From a couple different cellphones and SIM cards to various day bags which help her blend in as a local, writer Lara Dunston shares her gear with us.

Photo courtesy of Lara Dunston.


I actually don’t use a backpack everyday, as I try not to stand out as a traveler and prefer to be mistaken for a local.

The Bags

I use a Samsonite Sahora Upright Spinner which I’ve had for 3.5 years and it’s absolutely brilliant although looking a bit battered now, as my husband, travel photographer Terence Carter, and I have been traveling constantly since January 2006, so time for an upgrade I think.

I carry a Borealis backpack by The North Face in my Samsonite so if we’re doing a trek or heading into the backcountry for a while, I whip that out and we’ll store the Samsonites with the bulk of our gear at a hotel.

For day-to-day travel around towns and cities, I carry a huge leather shoulder bag.

I’ve never found the perfect bag so I’m working with a renowned Italian family of leather-makers to create a bag that looks stylish but is also strong and super-practical with lots of pockets and inserts for all those essentials professional travelers carry with them.

So, what goes inside?

13-Inch Widescreen MacBook

I have just upgraded and the new girl is gorgeous! My last one served me well for 3 years, so it was sad to say goodbye but she was never quite the same after falling from the top of a cupboard in a hotel room in Chiang Mai.

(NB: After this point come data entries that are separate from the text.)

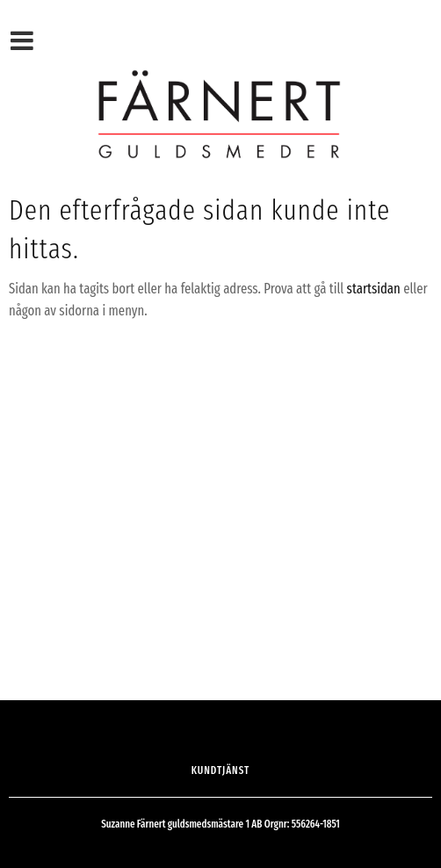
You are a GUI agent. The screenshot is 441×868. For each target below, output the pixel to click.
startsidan (373, 288)
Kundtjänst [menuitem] (220, 770)
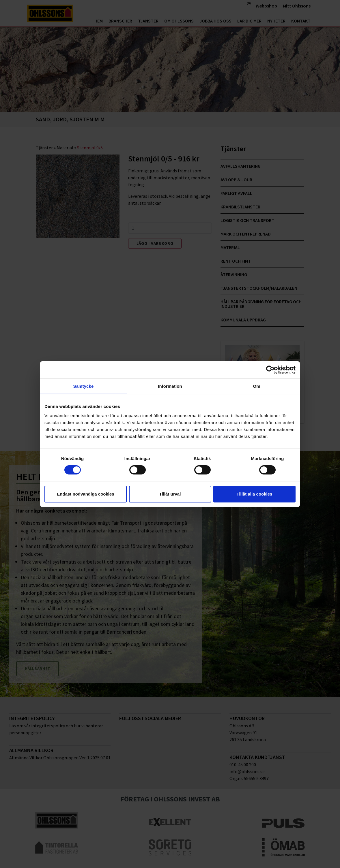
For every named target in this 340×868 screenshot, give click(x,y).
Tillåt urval (170, 494)
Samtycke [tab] (83, 386)
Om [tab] (256, 386)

I never travel anywhere without my laptop – I do absolutely everything on it: writing books and stories, checking email, organizing my photos, maintaining my blog, doing our accounts.

It goes absolutely everywhere with me – it even came trekking through the hill tribe villages in Thailand.

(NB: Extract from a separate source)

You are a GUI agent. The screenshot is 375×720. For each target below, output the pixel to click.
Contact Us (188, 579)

And this one is even lighter! (I also carry a bunch of USBs and portable drives for backing up data: see Terry’s post on that process.)

Motorola MOTORAZR

I carry several cell phones – one for my main number in Dubai, one for Australia (only because phones are locked there), and one which we use to pop in a local SIM card, which we’ll buy if we’re working in a place for a few weeks or longer.

We find using local SIMs to be the cheapest and easiest way to make calls by far and locals prefer to call people back on local numbers so it makes research easier.

We have quite a collection of SIMs now! I have a couple of Nokia phones but my favorite is the Motorola MOTORAZR.

iPod

I have an i-Pod mainly for recording audio interviews, but also for listening to music from my i-Tunes library (my CD collection is stored on the laptop, of course), and learning languages.

At the moment I’m using Earworms by Berlitz to improve my Italian, and it’s just brilliant – it truly is as revolutionary as they say!

 

 

Point-and-Shoot Camera

My compact camera of choice is a Canon G10 PowerShot. Terry has quite a collection of pro-Nikons of course, and I get the hand-me-downs when he upgrades, but I find myself using a compact more because I’m so busy taking notes and my photos are memory shots mainly.

I also like to have something I can sneak into restaurants! The Canon is fantastic in low-light and the picture quality is brilliant.

My only complaint is that the LCD screen cracked in the time between the guy in the store packed it away and I unpacked it at the hotel, and they wouldn’t replace it. The screen really needed to come with a protection panel.



Notebooks and Journals

I don’t go anywhere without a few notebooks. I don’t use Moleskins. I’ve used them before and tried several different types but they always fall apart. They’re not made for our kind of traveling.

I wish they were because they look so good, but they simply don’t do the job for me.

I’m probably one of the few travel writers who’ll admit that. I opt for spiral bound, pocket-size notebooks with recycled paper and recycled cardboard or plastic covers, and when I find something I like, I’ll get half a dozen.

The last lot I bought in Italy, the ones before in Amsterdam but at the moment I’m using some I picked up from a supermarket in Australia and they’re fabulous.

Spiral bound is essential because I staple business cards, receipts, tickets, tags and even serviettes with the relevant notes or review, so when the editor comes back to me to check a number, I have all the info together.

 

 

About Lara Dunston

Australian travel writer Lara Dunston has been ‘based’ in the United Arab Emirates since 1998.

Although she and husband, photographer/co-author Terence Carter, have actually been traveling the world constantly since January 2006, bouncing across the planet from one assignment to another; the closest thing they have to a ‘home’ is their storage unit in Dubai.

Lara has had scores of articles published, everywhere from National Geographic Traveler to USA Today, and has authored and updated over 40 guidebooks (most with Terry) for Rough Guides, Footprint, DK, and Lonely Planet among other publishers.

Lara and Terry have four books coming out in the next few months on Calabria, Northern Italy, Cyprus, and the Italian Lakes. They are currently in Australia writing books. Lara reflects upon the stuff she finds cool (and not so cool) about travel, the travel media, and travel industry at Cool Travel Guide.